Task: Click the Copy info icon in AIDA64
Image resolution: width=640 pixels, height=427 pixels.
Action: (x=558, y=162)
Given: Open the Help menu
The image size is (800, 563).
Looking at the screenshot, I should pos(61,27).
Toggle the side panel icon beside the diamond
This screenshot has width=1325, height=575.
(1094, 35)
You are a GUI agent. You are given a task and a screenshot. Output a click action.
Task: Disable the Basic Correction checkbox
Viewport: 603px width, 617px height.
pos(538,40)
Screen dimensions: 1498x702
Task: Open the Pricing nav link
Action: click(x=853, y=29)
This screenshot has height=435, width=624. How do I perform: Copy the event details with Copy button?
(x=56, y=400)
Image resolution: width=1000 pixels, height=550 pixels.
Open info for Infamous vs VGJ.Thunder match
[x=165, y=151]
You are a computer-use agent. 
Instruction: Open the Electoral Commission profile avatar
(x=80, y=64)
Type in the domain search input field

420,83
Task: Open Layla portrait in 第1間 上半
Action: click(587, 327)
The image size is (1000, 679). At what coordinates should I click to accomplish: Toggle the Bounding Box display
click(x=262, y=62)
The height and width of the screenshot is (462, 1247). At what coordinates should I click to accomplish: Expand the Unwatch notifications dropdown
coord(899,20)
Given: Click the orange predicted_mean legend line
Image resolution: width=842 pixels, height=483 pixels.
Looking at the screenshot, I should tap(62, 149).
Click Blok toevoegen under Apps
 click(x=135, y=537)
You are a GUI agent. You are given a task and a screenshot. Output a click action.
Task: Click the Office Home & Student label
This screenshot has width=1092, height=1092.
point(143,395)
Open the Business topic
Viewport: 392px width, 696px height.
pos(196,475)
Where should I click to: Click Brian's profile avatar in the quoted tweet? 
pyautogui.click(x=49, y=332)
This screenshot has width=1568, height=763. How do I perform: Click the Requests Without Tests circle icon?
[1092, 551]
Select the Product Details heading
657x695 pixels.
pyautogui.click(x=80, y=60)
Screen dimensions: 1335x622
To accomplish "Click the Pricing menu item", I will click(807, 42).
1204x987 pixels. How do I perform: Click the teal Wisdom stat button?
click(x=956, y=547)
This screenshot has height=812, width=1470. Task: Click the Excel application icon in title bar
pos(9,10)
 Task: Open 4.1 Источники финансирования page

++++

Work task — All entries above are to be copied exactly, with none left out.

Exercise solution —
Task: Click the Copy info icon in AIDA64
Image resolution: width=640 pixels, height=427 pixels.
Action: (x=558, y=162)
Given: Open the Help menu
The image size is (800, 563).
Looking at the screenshot, I should pos(61,27).
Toggle the side panel icon beside the diamond
This screenshot has width=1325, height=575.
(1094, 35)
You are a GUI agent. You are given a task and a screenshot. Output a click action.
Task: Disable the Basic Correction checkbox
Viewport: 603px width, 617px height.
pos(538,40)
Screen dimensions: 1498x702
Task: Open the Pricing nav link
Action: click(x=853, y=29)
This screenshot has height=435, width=624. How do I perform: Copy the event details with Copy button?
(x=56, y=400)
Image resolution: width=1000 pixels, height=550 pixels.
Open info for Infamous vs VGJ.Thunder match
[x=165, y=151]
You are a computer-use agent. 
Instruction: Open the Electoral Commission profile avatar
(x=80, y=64)
Type in the domain search input field

420,83
Task: Open Layla portrait in 第1間 上半
Action: click(587, 327)
The image size is (1000, 679). At what coordinates should I click to accomplish: Toggle the Bounding Box display
click(x=262, y=62)
The height and width of the screenshot is (462, 1247). At what coordinates should I click to accomplish: Expand the Unwatch notifications dropdown
coord(899,20)
Given: Click the orange predicted_mean legend line
Image resolution: width=842 pixels, height=483 pixels.
Looking at the screenshot, I should tap(62, 149).
Click Blok toevoegen under Apps
 click(x=135, y=537)
You are a GUI agent. You are given a task and a screenshot. Output a click action.
Task: Click the Office Home & Student label
This screenshot has width=1092, height=1092.
point(143,395)
Open the Business topic
Viewport: 392px width, 696px height.
pos(196,475)
Where should I click to: Click Brian's profile avatar in the quoted tweet? 
pyautogui.click(x=49, y=332)
This screenshot has width=1568, height=763. How do I perform: Click the Requests Without Tests circle icon?
[1092, 551]
Select the Product Details heading
657x695 pixels.
pyautogui.click(x=80, y=60)
Screen dimensions: 1335x622
To accomplish "Click the Pricing menu item", I will click(807, 42).
1204x987 pixels. How do I perform: Click the teal Wisdom stat button?
click(x=956, y=547)
This screenshot has height=812, width=1470. Task: Click the Excel application icon in title bar
pos(9,10)
 Task: Open 4.1 Источники финансирования page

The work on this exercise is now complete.